Middle East oil has long been a linchpin of the U.S. dollar’s status as the dominant currency in global trade and reserves, but President Donald Trump’s war on Iran could open the door to China’s currency, according to Deutsche Bank.
In a note on Tuesday, analysts pointed out that the current “petrodollar” regime goes back to a deal struck in 1974 when Saudi Arabia agreed to price its oil in dollars and invest surpluses in U.S. assets.
And because oil is a core input to global manufacturing and transport, supply chains have a natural incentive to dollarize, the note added. Indeed, Mideast oil and gas is used to make petrochemicals, fertilizer, and even helium, which is critical to chipmaking.
“The world saves in dollars in large part because it pays in dollars,” Deutsche Bank said. “The dollar’s dominance in cross-border trade is arguably built on the petrodollar: globally traded oil is priced and invoiced in USD.”

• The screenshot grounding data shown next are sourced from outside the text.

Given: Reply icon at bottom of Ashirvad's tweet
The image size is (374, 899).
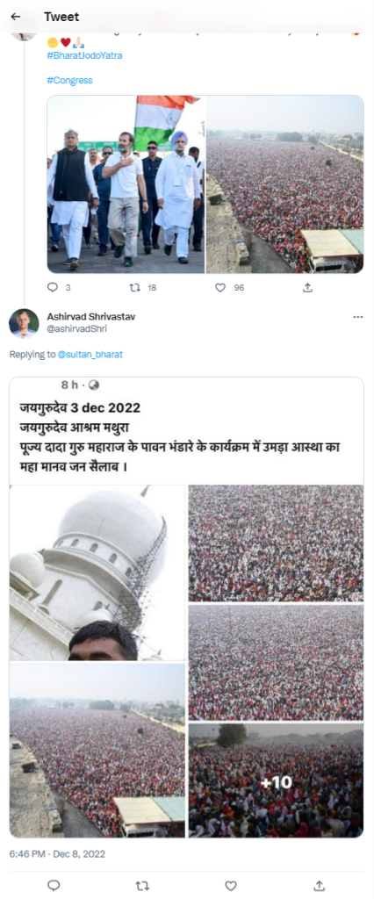Looking at the screenshot, I should (x=53, y=886).
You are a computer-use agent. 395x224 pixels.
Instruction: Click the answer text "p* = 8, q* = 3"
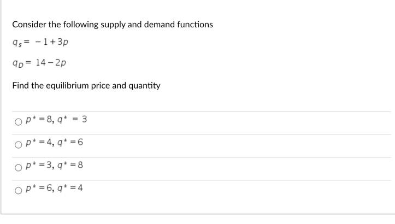click(x=56, y=120)
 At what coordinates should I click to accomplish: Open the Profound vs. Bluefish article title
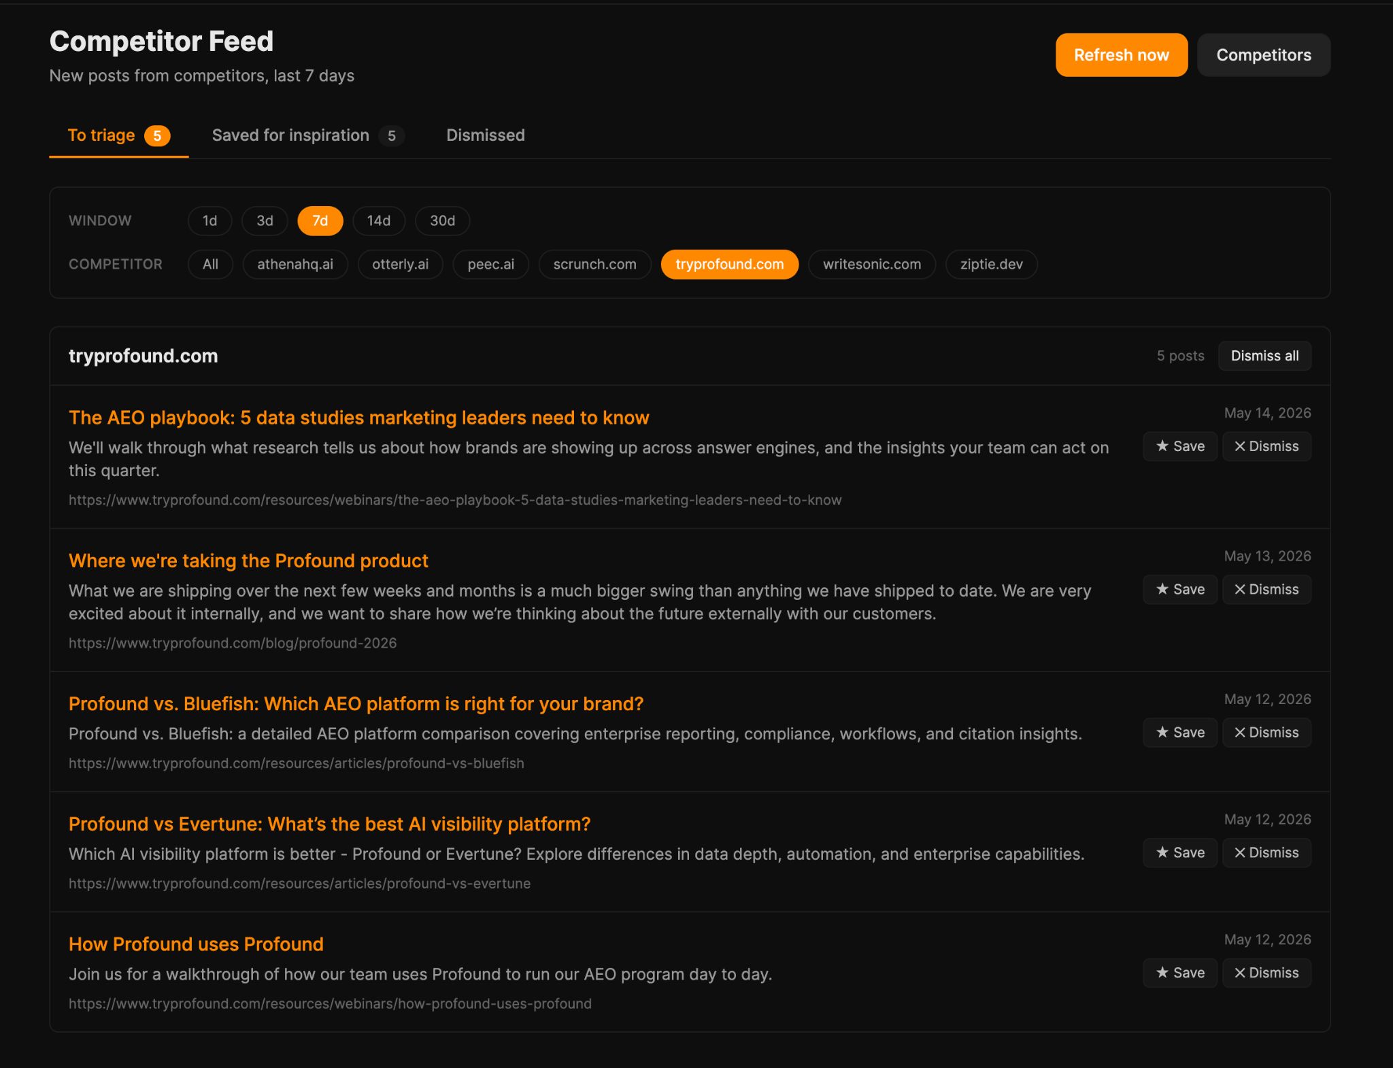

In exchange for Saudi Arabia recycling its dollars back into the U.S., Washington guaranteed the kingdom’s security, which also involved stationing troops in the region, providing advanced weapons, and ensuring free navigation in the Strait of Hormuz.
That security shield was on display in 1990, when Saddam Hussein invaded Kuwait and threatened Saudi Arabia. The U.S. assembled a massive international coalition to quickly defeat Iraq and lower oil prices.
Fast forward to today, and America’s role in the Mideast looks vastly different. While the U.S. and Israeli militaries have severely degraded Iran’s capabilities, the regime still retains enough to combat power to selectively close off the Strait of Hormuz—unless countries negotiate safe passage and pay in Chinese yuan.
At the same time, Iran’s swarms of missiles and drones have inflicted significant damage on U.S. aircraft, radars and bases, while American air-defense systems have failed to completely protect Gulf allies’ critical energy infrastructure.
But even before the Iran war, the petrodollar regime had come under pressure, Deutsche Bank noted. U.S. sanctions on oil from Russia and Iran created an illicit trade that relied on other currencies, like the yuan.
Saudi Arabia also joined mBridge project, a central bank digital currency initiative led by China that takes on the dollar-payment infrastructure.
“The current conflict may expose further fault lines, by challenging the US security umbrella for Gulf infrastructure and the maritime security for global trade in oil,” analysts warned.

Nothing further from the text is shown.